Provider Model Notes
DeepSeek deepseek-v4-flash Very cheap, strong reading comprehension
Google gemini-2.5-flash Fast, large context window
Anthropic claude-haiku-4-20250514 Fast, great quality-to-cost ratio
Zhipu glm-5-turbo Good Chinese + English bilingual support

Local models — completely offline, no API costs. Use Ollama or LM Studio. Gemma 4 (12B) and Qwen 3.6 are good starting points.

Tip

Multi-provider setup, runtime switching, compatibility flags → Models & Providers

How It Works

Built on the Pi SDK — a minimalist AI agent framework with tree-structured conversations.

Plugin architecture

Each source type ships as a self-contained plugin — an independent package with its own tools, skills, session profiles, and (optionally) HTTP routes and UI components. The server discovers plugins at startup and wires their capabilities into the right sessions.

Plugin Source Type What it provides
plugin-book Books EPUB/MOBI/PDF parsing, guided reading, analysis, outline generation
plugin-news News RSS crawling, feed management, news discussion (own database)
plugin-paper Papers arXiv search, paper fetching, research reading
plugin-youtube YouTube Transcript extraction, video info, embedded player
plugin-mcp Bridges external MCP servers (web search, etc.)

Plugins depend only on @pi-tree/plugin-sdk — they can't access server internals. Each plugin declares a manifest in package.json that tells the server what source type it handles, which tools and skills it provides, and what routes to mount.

Three levels of customization

You don't need to build a plugin to extend pi-tree. There are three tiers, from zero-code to full package:

  1. Custom skills (no code) — Drop a SKILL.md into $DATA_PATH/skills/ to change how the AI reads, discusses, or analyzes any source type. Override built-in skills by name, or add new ones.
  2. Custom profiles + extensions (no plugin) — Add a YAML profile and a tool extension to $DATA_PATH/ to create an entirely new source type. The self-hosting guide walks through a complete example.
  3. Full plugin package — For source types that need parsers, databases, HTTP routes, or UI panels. See the plugin guide.

Other key choices

  • Session profiles — declarative YAML files map each (sourceType, mode) to specific skills and tools. Audit them, override them, create your own
  • Data separation — Pi SDK owns conversation content (JSONL files); pi-tree owns metadata (SQLite: users, sessions, config, glossary)
  • Multi-user — each user gets isolated sessions, config, and glossary per source

Tip

Architecture deep dive, custom skills, plugin development → Documentation

Security & Privacy

Pi-tree is local-first — no cloud accounts, no telemetry, no phone-home. API keys are stored on your filesystem and sent only to your chosen provider.

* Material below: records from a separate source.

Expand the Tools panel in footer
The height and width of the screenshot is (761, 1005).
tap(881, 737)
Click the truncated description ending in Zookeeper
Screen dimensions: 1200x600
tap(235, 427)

  • 🛡️ Session-scoped permissions — Each session type declares exactly which tools the agent can use. A book reading session gets 5-8 purpose-built tools. No shell. No file editing. No database writes.
  • 📝 Declarative profiles — Capabilities are configured in YAML. exclude_tools: [bash, edit] is the default for all user-facing sessions. Audit them, override them, create your own.
  • 📡 Fully offline — Pair with Ollama for air-gapped operation. No internet required.
  • 📖 Open source — AGPL-3.0. Audit the code, fork it, self-host it.

Pi-tree's agent is a reading companion, not a general-purpose agent. The permission model reflects that — minimal surface area, scoped by purpose, auditable by design.

Design Philosophy

More on why pi-tree exists → Vision

The short version: AI accelerates people inside their circle of competence and bewilders them outside it. Pi-tree is built to push that circle outward. Every design decision — tree-structured conversations, persistent context, branching exploration, per-source glossaries — serves a single purpose: turning material you can't yet evaluate into material you can.

License

This project is licensed under the GNU Affero General Public License v3.0.